APECE (1750-1850)

Séance du 19 mars 2016

APECE : séance du 19 mars 2016

 

(Sorbonne, escalier C, 2e étage, salle Marc Bloch, 14 h 30)

 

 

 

 

 

Le Petit Marronnage en milieu urbain en Martinique durant la période du Consulat et de l’Empire (1803-1807)

 

 

par Lionel Trani

(Professeur certifié en Histoire-Géographie et Education Morale et Civique / Université Paris 1 Panthéon-Sorbonne/ I.H.R.F-I.H.M.C)

 

 

La communication sera centrée sur les aspects encore peu développés du phénomène de marronnage urbain en Martinique de 1803 à 1807.

Après la restitution de la Martinique à la France consulaire par la Paix d’Amiens (1802), la colonie fait figure d’exception tant par l’occupation britannique de l’île entre 1793 et 1802 que par la conservation de la société esclavagiste d’Ancien Régime. Pourtant, les habitants notables de la colonie restent inquiets concernant ce retour français. De plus, les troubles provoqués par la Révolution française depuis 1789 ainsi que la situation sociale et politique de Saint-Domingue ont fragilisé les sociétés coloniales.
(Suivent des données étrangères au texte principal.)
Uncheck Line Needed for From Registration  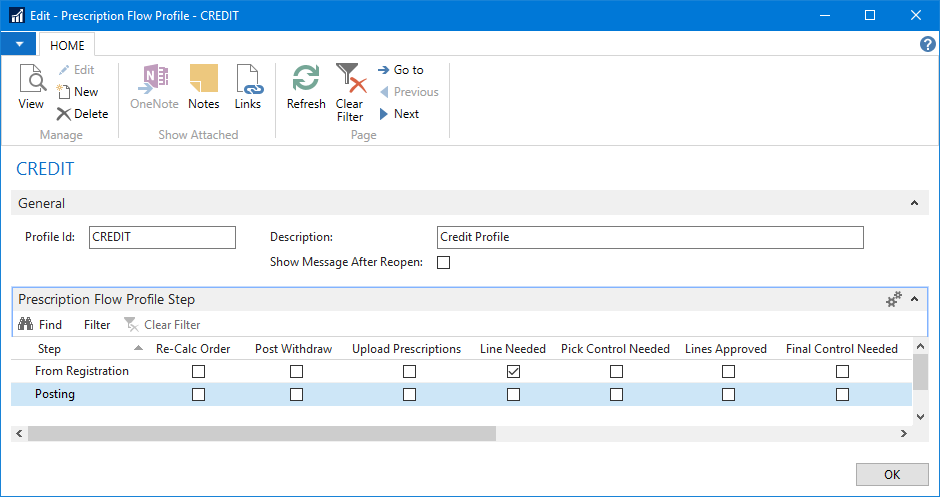513,372
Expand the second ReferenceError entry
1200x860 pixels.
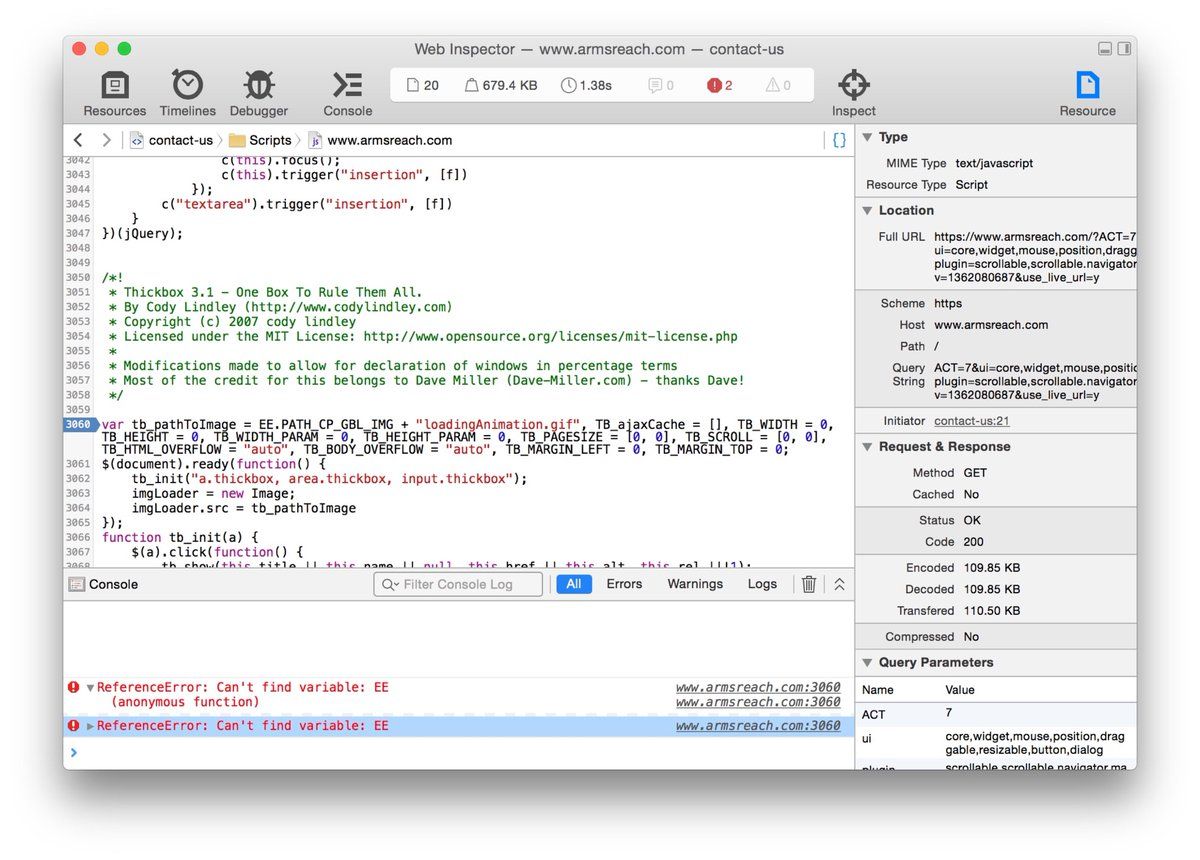click(x=90, y=726)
Les esclaves constituent près de 80% de la population de la Martinique. L’économie sucrière domine les cultures coloniales tandis que le commerce est centré sur la ville de Saint-Pierre. Les conditions de vie des populations serviles sont très rudes dans les campagnes et les espaces urbains développés comme Saint-Pierre, Fort-Royal ou Trinité. Ils sont soumis à une forte violence physique et psychologique dans le but de les faire produire davantage. De plus, les rumeurs de complots d’esclaves, d’empoisonnement et les différents troubles sur les plantations favorisent la « psychose coloniale » au sein des planteurs. Le phénomène des fuites d’esclaves est présent dans toutes les sociétés pratiquant l’esclavage. En Martinique, la vision des administrateurs et des colons est souvent très alarmiste sur ce phénomène. Le maintien de l’ordre colonial va être au cœur de la politique française de 1802-1809. L’étude de ce phénomène nous a amené à nous intéresser au marronnage urbain. L’étude des annonces de marronnage dans la Gazette de la Martinique a permis de retracer une micro-histoire de ces femmes et hommes durant cette période. Le marronnage urbain est tout l’opposé du « grand marronnage », ces individus veulent se reconstruire en restant intégrés à la société coloniale. L’étude des populations marginalisées dans les colonies offrent une meilleure analyse des circulations à l’intérieur des espaces coloniaux et des stratégies de contournement de la société esclavagiste comme celle des esclaves marrons dans l’espace urbain.